Metropolis Healthcare Limited (NSE:METROPOLIS) came out with its quarterly results last week, and we wanted to see how the business is performing and what industry forecasters think of the company following this report. Results were roughly in line with estimates, with revenues of ₹3.5b and statutory earnings per share of ₹9.03. Earnings are an important time for investors, as they can track a company's performance, look at what the analysts are forecasting for next year, and see if there's been a change in sentiment towards the company. We've gathered the most recent statutory forecasts to see whether the analysts have changed their earnings models, following these results.

View our latest analysis for Metropolis Healthcare

NSEI:METROPOLIS Earnings and Revenue Growth November 13th 2024

Taking into account the latest results, the current consensus from Metropolis Healthcare's 17 analysts is for revenues of ₹13.6b in 2025. This would reflect an okay 6.1% increase on its revenue over the past 12 months. Per-share earnings are expected to soar 22% to ₹35.12. In the lead-up to this report, the analysts had been modelling revenues of ₹13.6b and earnings per share (EPS) of ₹35.07 in 2025. The consensus analysts don't seem to have seen anything in these results that would have changed their view on the business, given there's been no major change to their estimates.

It will come as no surprise then, to learn that the consensus price target is largely unchanged at ₹2,100. The consensus price target is just an average of individual analyst targets, so - it could be handy to see how wide the range of underlying estimates is. There are some variant perceptions on Metropolis Healthcare, with the most bullish analyst valuing it at ₹2,490 and the most bearish at ₹1,691 per share. Analysts definitely have varying views on the business, but the spread of estimates is not wide enough in our view to suggest that extreme outcomes could await Metropolis Healthcare shareholders.

Looking at the bigger picture now, one of the ways we can make sense of these forecasts is to see how they measure up against both past performance and industry growth estimates.
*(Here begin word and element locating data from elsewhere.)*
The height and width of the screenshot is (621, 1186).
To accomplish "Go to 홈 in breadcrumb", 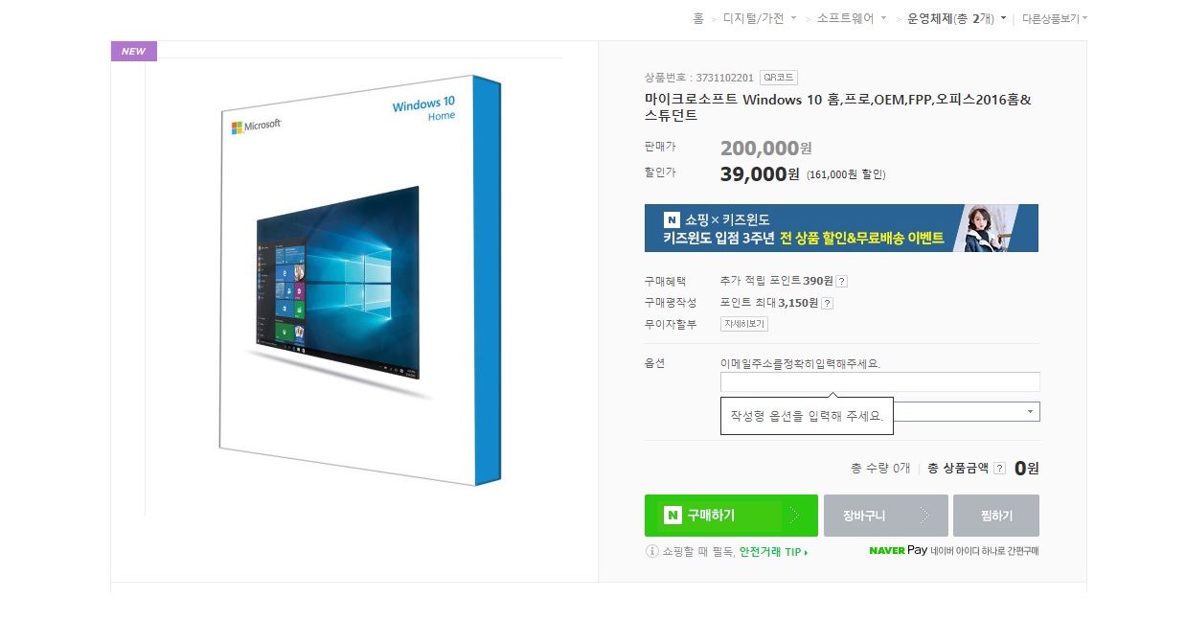I will tap(698, 18).
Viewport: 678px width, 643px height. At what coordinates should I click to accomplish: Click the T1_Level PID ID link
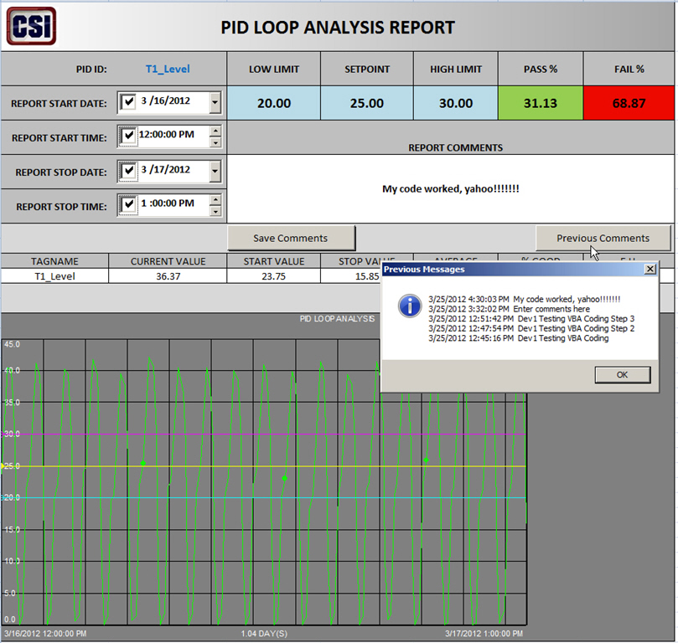[x=168, y=69]
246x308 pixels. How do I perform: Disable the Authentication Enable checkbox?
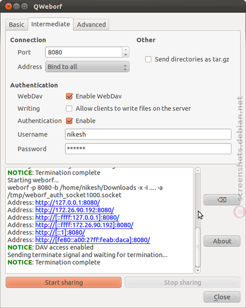coord(69,121)
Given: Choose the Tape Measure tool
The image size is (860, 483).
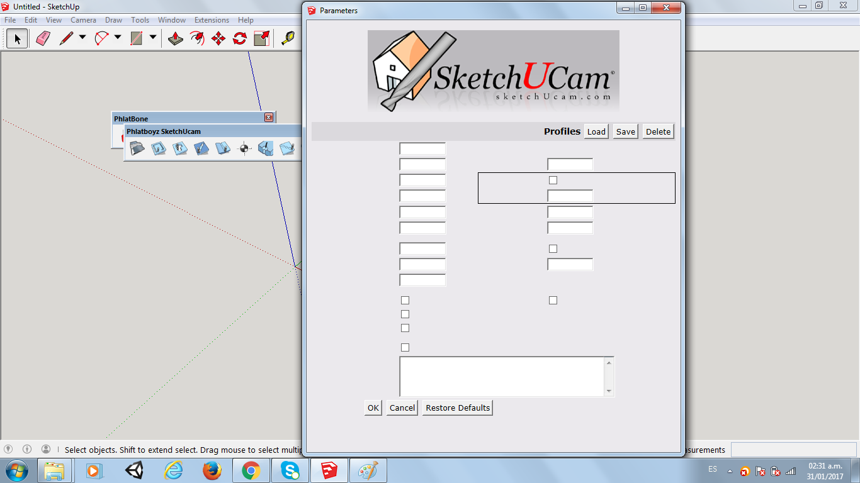Looking at the screenshot, I should [x=288, y=38].
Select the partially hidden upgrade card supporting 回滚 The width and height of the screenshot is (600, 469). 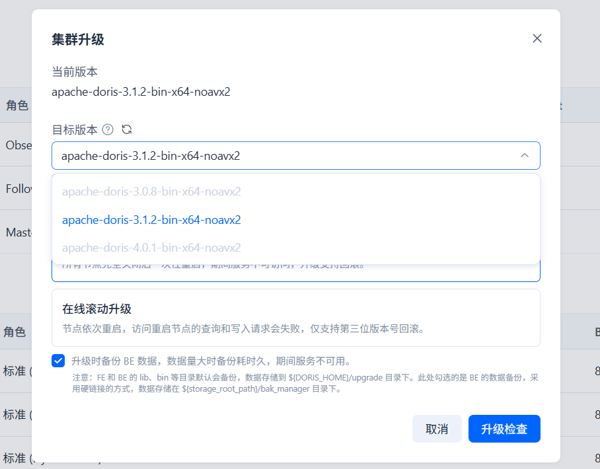295,272
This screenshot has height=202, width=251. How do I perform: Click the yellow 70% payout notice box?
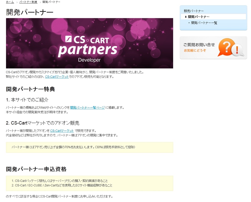(x=89, y=147)
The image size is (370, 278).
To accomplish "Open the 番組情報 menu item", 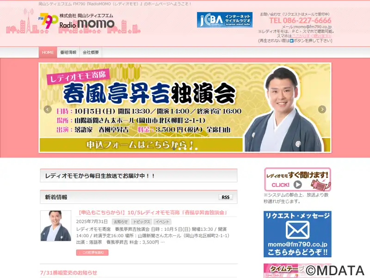I will tap(68, 52).
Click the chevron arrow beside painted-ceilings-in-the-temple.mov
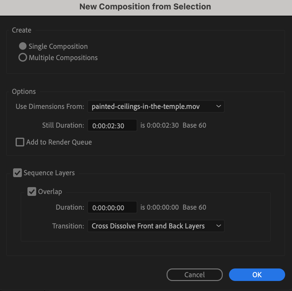 218,106
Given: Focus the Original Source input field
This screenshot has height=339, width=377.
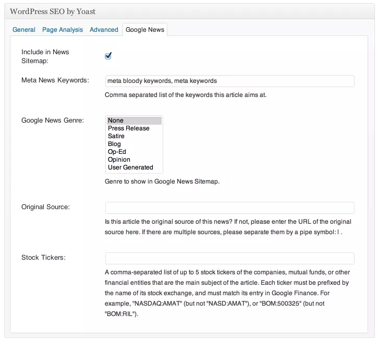Looking at the screenshot, I should [x=229, y=208].
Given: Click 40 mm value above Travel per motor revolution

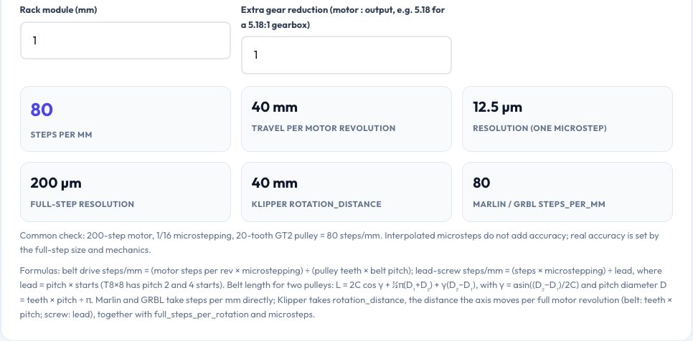Looking at the screenshot, I should click(275, 107).
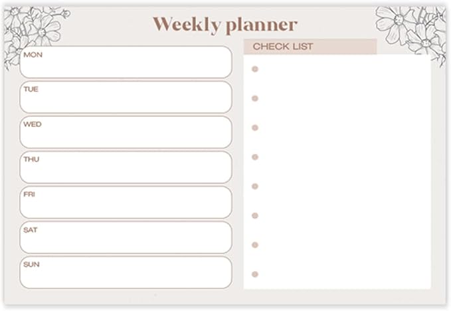Click the CHECK LIST header bar
Image resolution: width=451 pixels, height=311 pixels.
pos(310,47)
The analysts are definitely expecting Metropolis Healthcare's growth to accelerate, with the forecast 12% annualised growth to the end of 2025 ranking favourably alongside historical growth of 8.1% per annum over the past five years. By contrast, our data suggests that other companies (with analyst coverage) in a similar industry are forecast to grow their revenue at 19% per year. It seems obvious that, while the future growth outlook is brighter than the recent past, Metropolis Healthcare is expected to grow slower than the wider industry.

The Bottom Line

The most obvious conclusion is that there's been no major change in the business' prospects in recent times, with the analysts holding their earnings forecasts steady, in line with previous estimates. Fortunately, the analysts also reconfirmed their revenue estimates, suggesting that it's tracking in line with expectations. Although our data does suggest that Metropolis Healthcare's revenue is expected to perform worse than the wider industry. There was no real change to the consensus price target, suggesting that the intrinsic value of the business has not undergone any major changes with the latest estimates.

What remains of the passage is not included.